De mogelijkheid bestaat echter ook dat de tot het dossier behorende foto van de Vreemdelingendienst niet behoort tot "de foto's opgenomen in de Politie Suite Handhaving Vreemdelingen". Zolang dat niet duidelijk is, ben ik van mening dat de conclusie, die in het aan de aanvrage gehechte proces-verbaal wordt getrokken, geen novum oplevert. Afgezien van het voorgaande had het mijns inziens op de weg van aanvrager gelegen om de enkele stelling, dat hij zich op 26 juni 2008 buiten Nederland bevond, meer handen en voeten te geven. Uit het voorgaande vloeit al voort dat de aanvraag kennelijk ongegrond is.
- 8.
Deze conclusie strekt tot afwijzing van de aanvraag tot herziening.
De procureur-generaal
bij de Hoge Raad der Nederlanden
Voetnoten
Voetnoten Conclusie 09‑04‑2013
[Verbalisant 1] is - blijkens dat proces-verbaal - buitengewoon opsporingsambtenaar van het regionaal politiekorps Kennemerland en belast met het toezicht op vreemdelingen.
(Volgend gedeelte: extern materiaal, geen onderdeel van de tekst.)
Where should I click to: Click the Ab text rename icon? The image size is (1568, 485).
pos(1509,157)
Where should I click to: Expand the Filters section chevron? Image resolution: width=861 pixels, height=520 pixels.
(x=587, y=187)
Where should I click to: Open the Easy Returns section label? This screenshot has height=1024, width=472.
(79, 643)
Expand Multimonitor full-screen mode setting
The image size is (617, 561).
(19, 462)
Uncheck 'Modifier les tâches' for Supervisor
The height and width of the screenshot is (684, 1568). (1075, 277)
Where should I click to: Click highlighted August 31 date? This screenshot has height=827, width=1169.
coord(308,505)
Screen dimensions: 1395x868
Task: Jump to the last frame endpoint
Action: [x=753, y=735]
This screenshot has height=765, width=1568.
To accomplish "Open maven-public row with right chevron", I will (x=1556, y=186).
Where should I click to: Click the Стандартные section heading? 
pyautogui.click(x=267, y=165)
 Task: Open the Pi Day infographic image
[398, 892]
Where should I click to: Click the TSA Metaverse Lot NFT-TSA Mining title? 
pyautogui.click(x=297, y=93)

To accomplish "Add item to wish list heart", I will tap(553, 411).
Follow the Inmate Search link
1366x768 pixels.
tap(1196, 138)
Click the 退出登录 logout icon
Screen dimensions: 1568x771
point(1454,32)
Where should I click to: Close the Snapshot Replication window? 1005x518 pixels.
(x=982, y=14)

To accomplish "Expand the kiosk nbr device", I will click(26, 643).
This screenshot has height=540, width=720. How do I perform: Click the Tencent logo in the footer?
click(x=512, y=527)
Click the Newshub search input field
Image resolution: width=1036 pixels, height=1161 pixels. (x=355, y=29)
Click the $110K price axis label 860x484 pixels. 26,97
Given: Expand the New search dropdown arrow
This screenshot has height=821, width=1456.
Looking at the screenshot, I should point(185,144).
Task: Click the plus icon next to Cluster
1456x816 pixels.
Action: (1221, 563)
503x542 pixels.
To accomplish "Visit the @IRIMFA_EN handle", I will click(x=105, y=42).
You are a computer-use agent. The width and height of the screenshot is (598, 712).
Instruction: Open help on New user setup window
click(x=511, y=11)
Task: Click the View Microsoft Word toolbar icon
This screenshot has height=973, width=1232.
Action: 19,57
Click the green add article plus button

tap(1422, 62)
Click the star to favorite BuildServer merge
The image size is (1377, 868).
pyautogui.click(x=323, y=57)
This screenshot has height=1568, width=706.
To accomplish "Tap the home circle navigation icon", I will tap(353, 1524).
Ik heb de tot het dossier behorende foto's uiteraard bekeken. De man die op die foto's staat afgebeeld lijkt op het eerste gezicht een en dezelfde man, al geef ik toe dat daarover bij nadere bestudering kan worden getwijfeld. Zo durf ik niet met zekerheid te zeggen of 'de oorstand en wijze hoe de oorlellen zijn gevormd' en 'de ronding van de neusgaten' van de man op de foto's steeds hetzelfde is. De foto's zijn van verschillend formaat en (mede) daarom lastig te vergelijken.